Many of these theories are based on the self-interest of scientists who, for the first time since the Manhattan Project, have been elevated into key areas of political decision making, with all the funding and frills this brings. There is also the self-interest of the renewable sector.  Like the promoters of tariff protection in days gone by, green rent-seekers offer the quid pro quo of financial support to politicians who secure their funding. The jobs lost as a consequence of high energy prices, plus the imposition of higher overheads, are far more difficult to discern than the smiles of bought-and-paid-for political hacks cutting ribbons at the latest wind farm or solar installation.

Moreover, politicians tend to be both highly economical and selective in the information they absorb.  So, when quack economists tell them their models demonstrate that the overall economic effects of carbon impositions will be negligible, they find it palatable to agree, especially since so many of the loudest political voices need no further convincing. Add to this the propaganda of those who swear “dinosaur energy sources” — think coal and nuclear — will be overtaken by renewables  tirelessly presented as inevitable.

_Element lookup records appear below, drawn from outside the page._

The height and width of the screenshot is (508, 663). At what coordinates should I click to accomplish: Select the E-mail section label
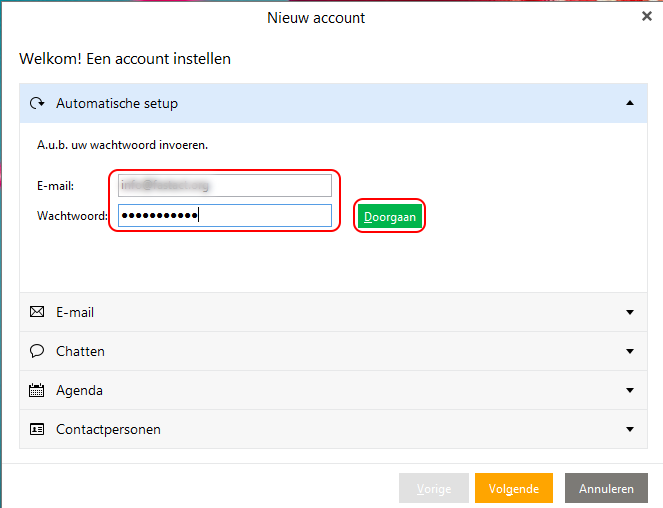click(75, 312)
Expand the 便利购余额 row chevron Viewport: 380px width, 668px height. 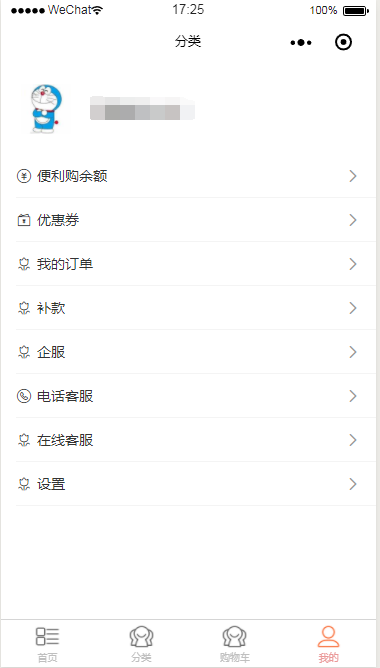tap(353, 176)
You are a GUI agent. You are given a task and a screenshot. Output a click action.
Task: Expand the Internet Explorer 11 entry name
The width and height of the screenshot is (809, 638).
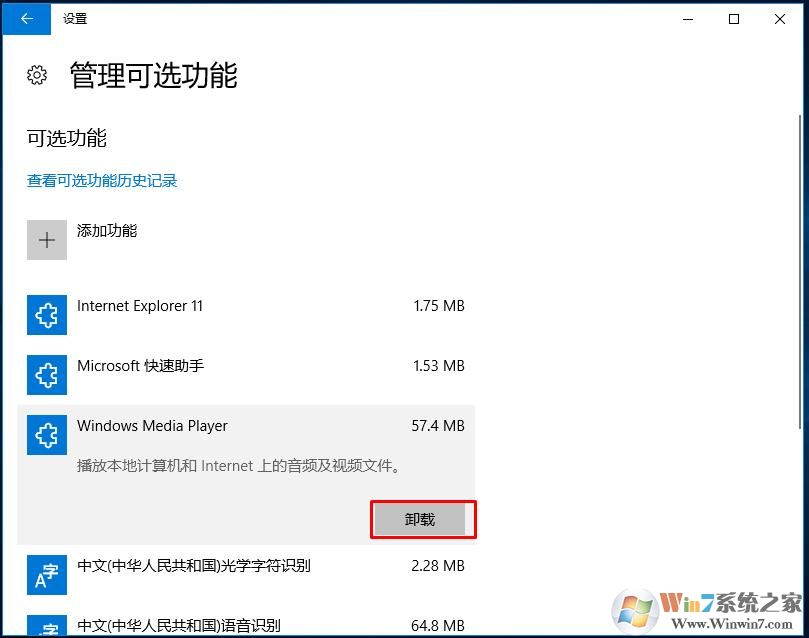coord(140,306)
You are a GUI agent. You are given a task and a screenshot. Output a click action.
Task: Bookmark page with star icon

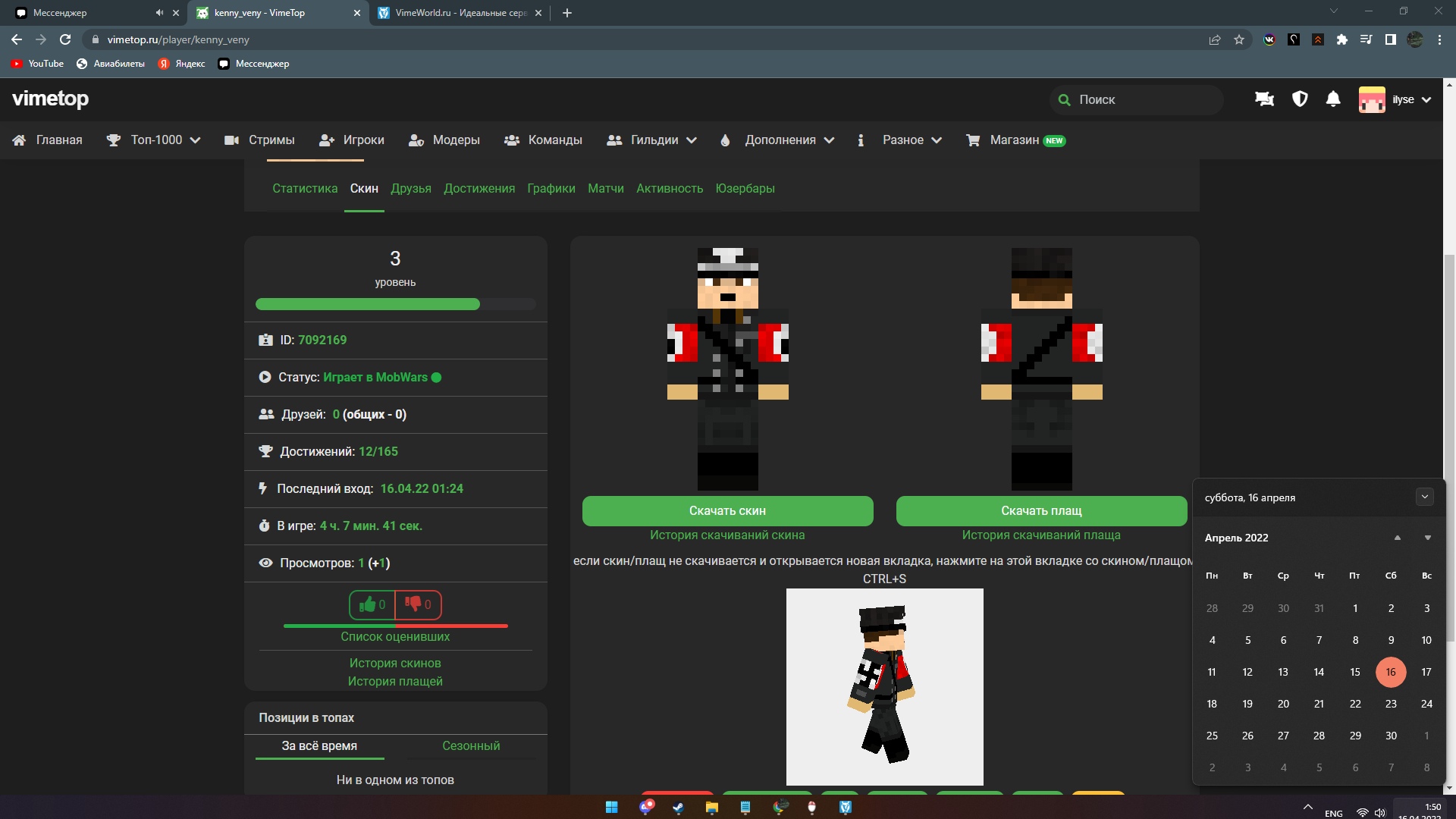click(1239, 39)
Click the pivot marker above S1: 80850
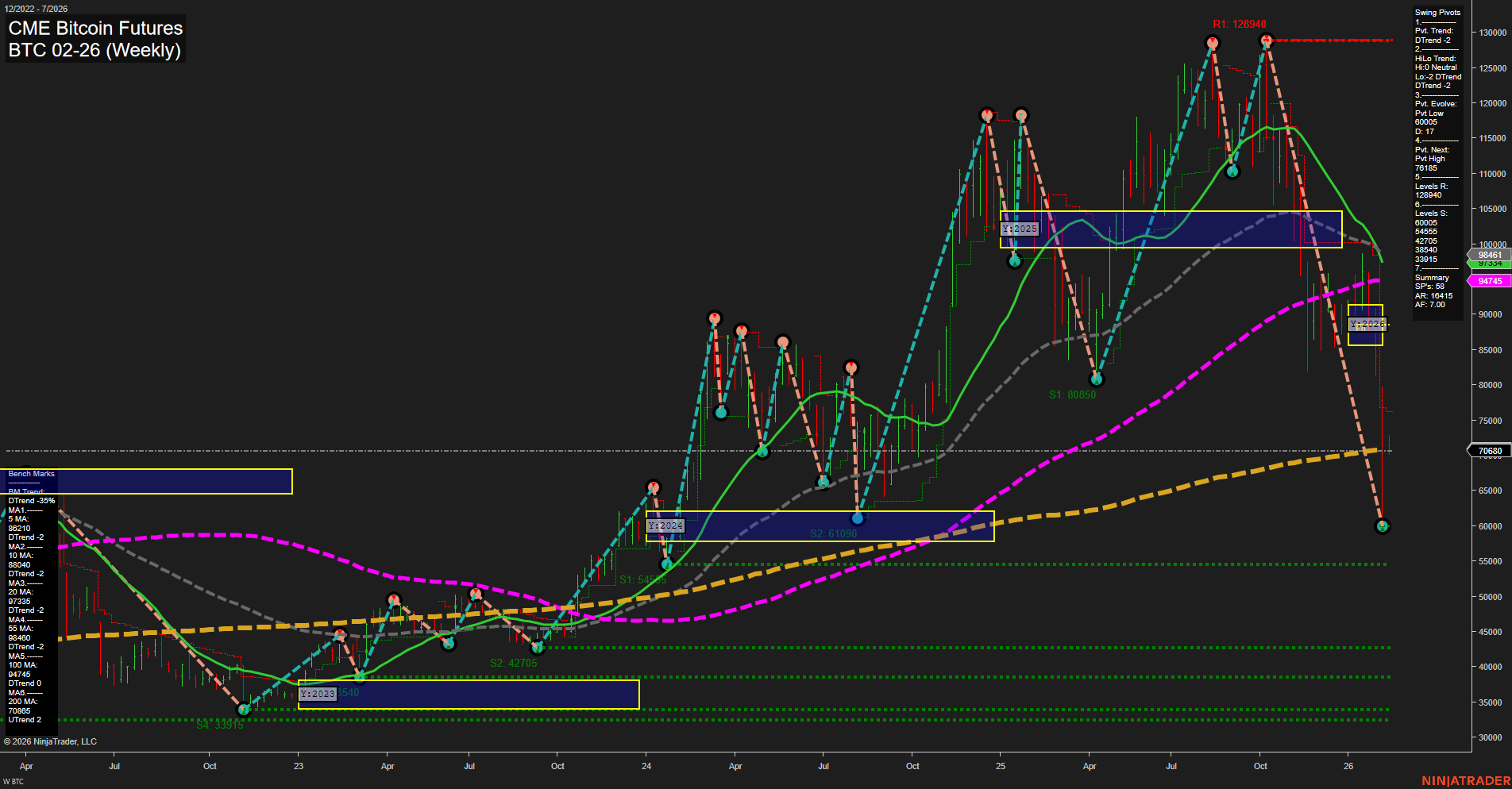The height and width of the screenshot is (789, 1512). [1097, 379]
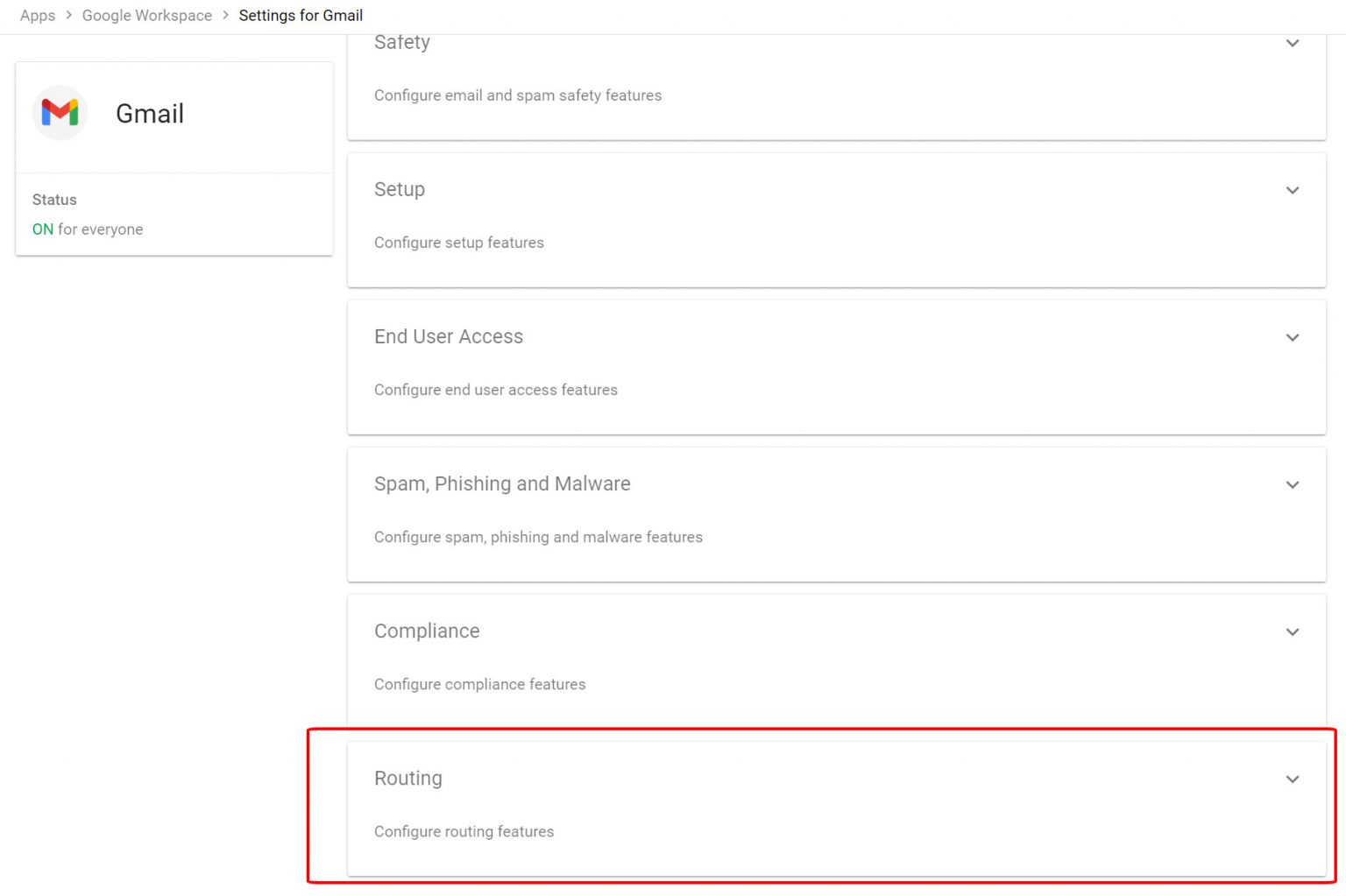Expand the Compliance section chevron

1292,631
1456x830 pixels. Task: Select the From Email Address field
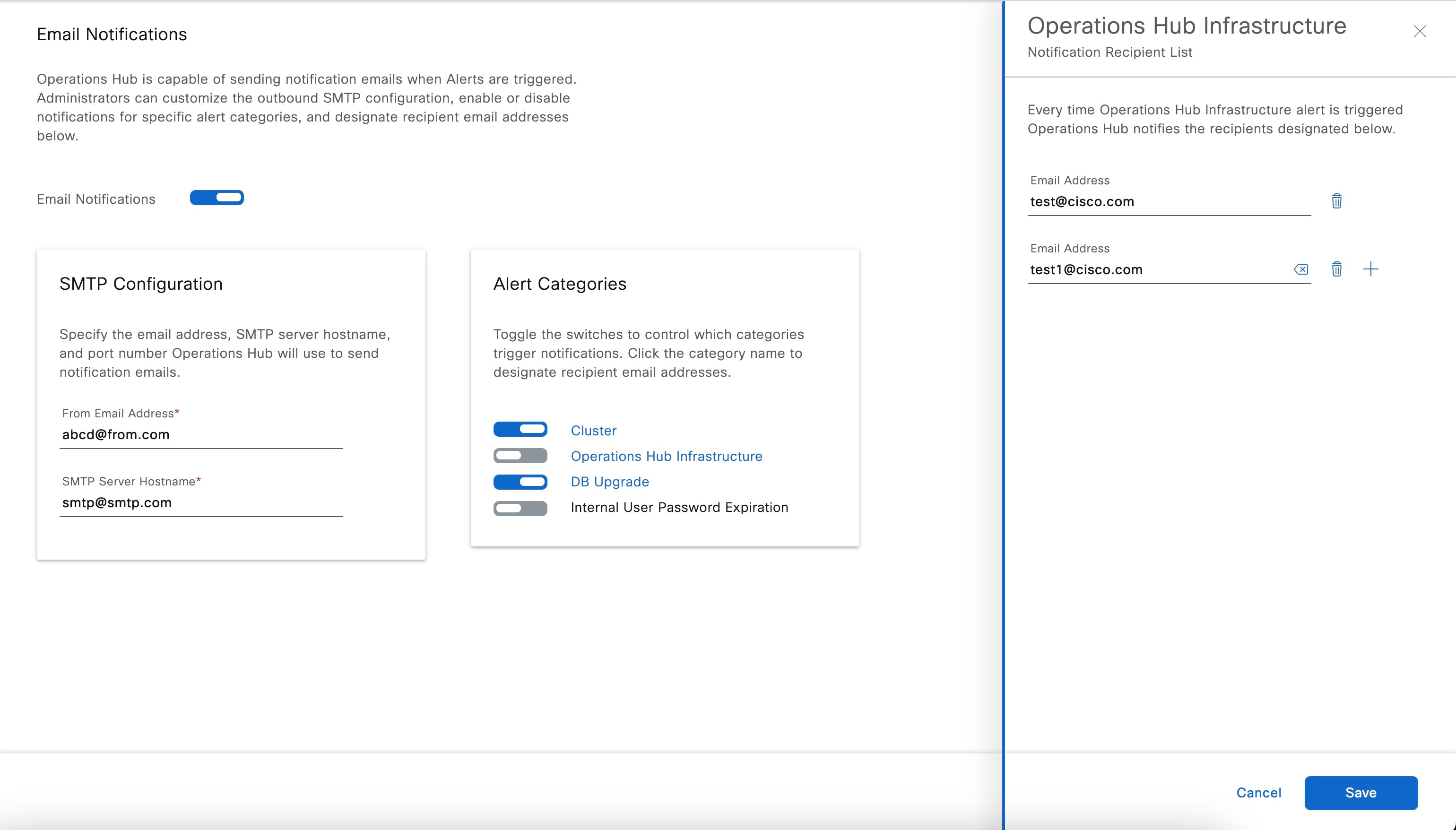pyautogui.click(x=200, y=434)
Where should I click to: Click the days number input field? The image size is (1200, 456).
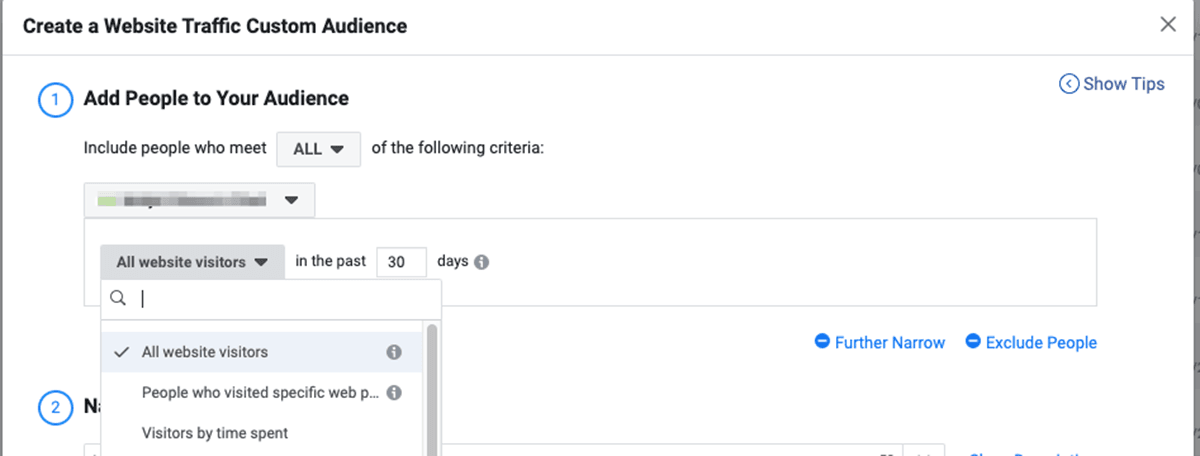pos(401,262)
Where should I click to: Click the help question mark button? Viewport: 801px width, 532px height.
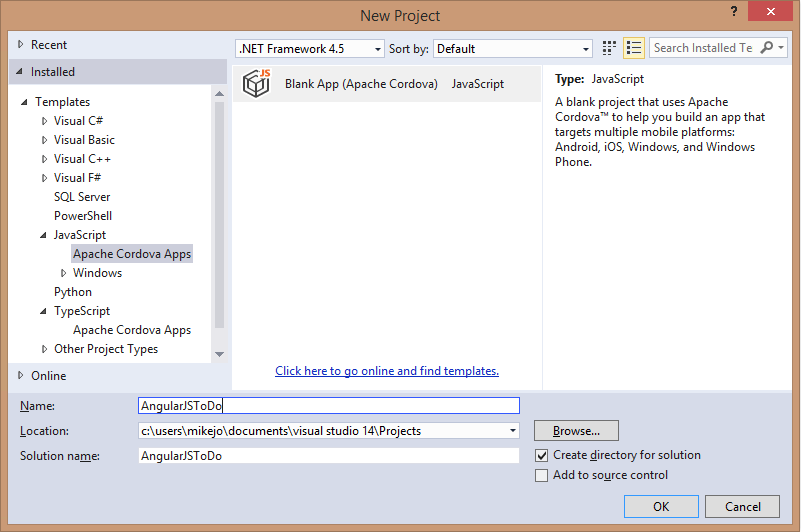[x=734, y=12]
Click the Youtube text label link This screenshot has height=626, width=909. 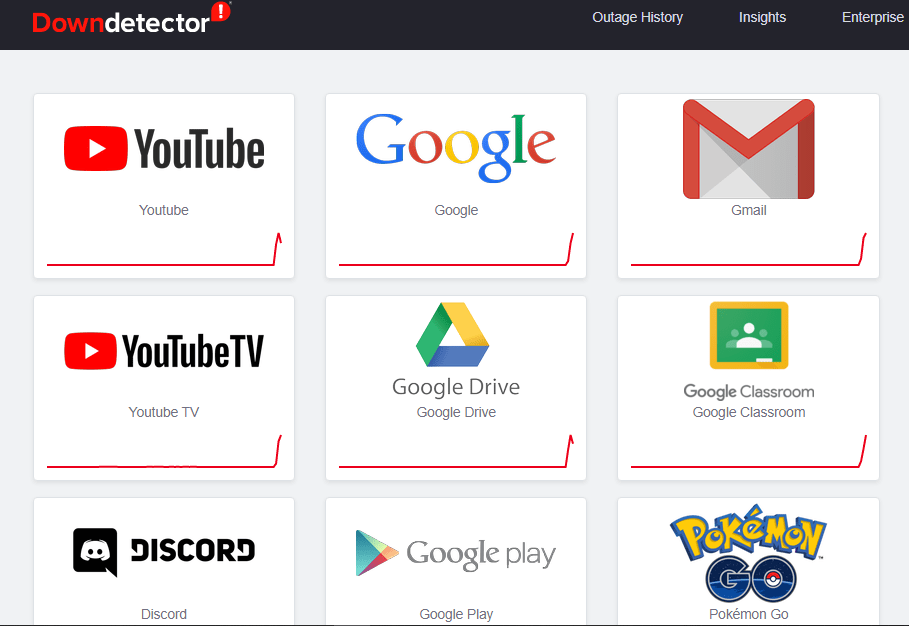[163, 210]
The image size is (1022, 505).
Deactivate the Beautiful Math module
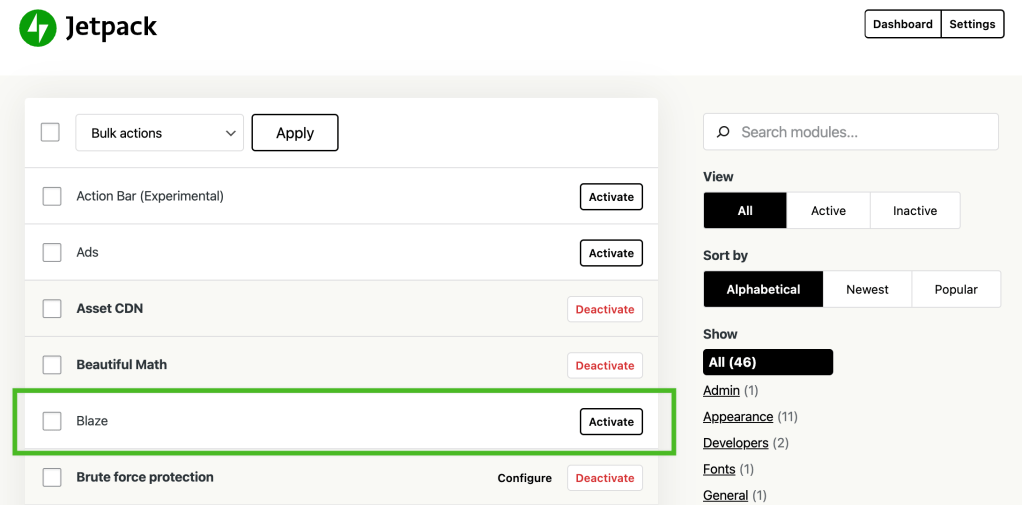[604, 366]
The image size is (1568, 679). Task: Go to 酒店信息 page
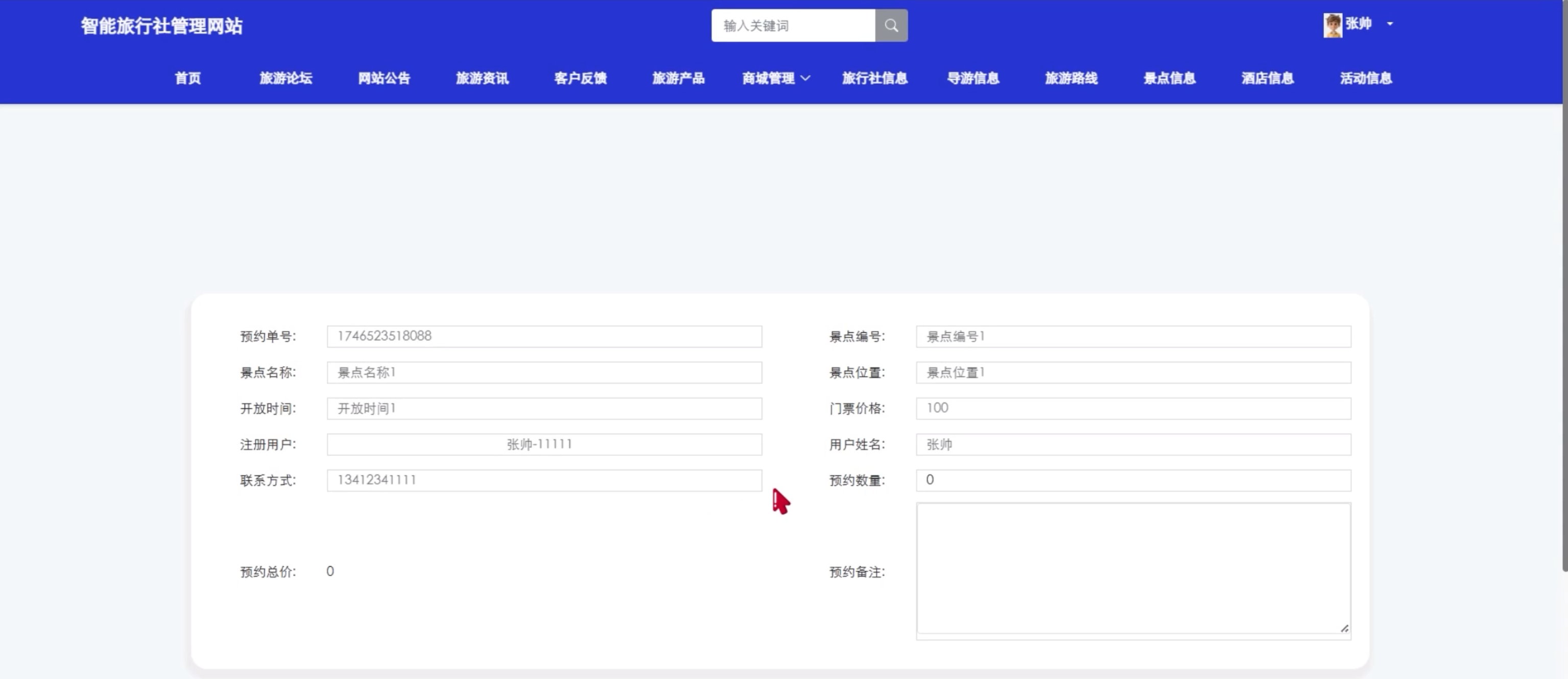[1267, 79]
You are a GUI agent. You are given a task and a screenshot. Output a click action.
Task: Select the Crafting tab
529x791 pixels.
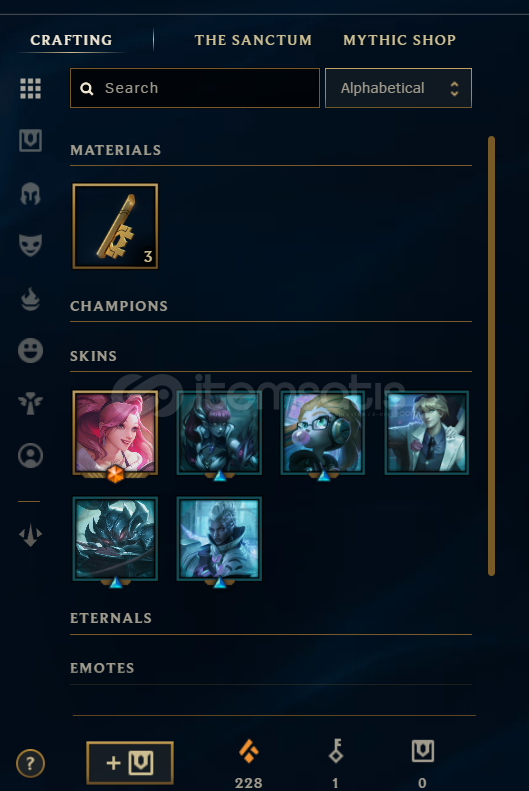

All things considered, it is hard to see how the momentum to impose emission-reduction policies can be halted.  Teresa May’s statements indicate the change will not come from the UK, while the Chinese and Indians will do no more than pursue their business-as-usual policies. So that leaves Trump as the only disruptive political force with the potential to derail the green-power gravy train.

Alan Moran runs the website Regulation Economics (www.regulationeconomics.com).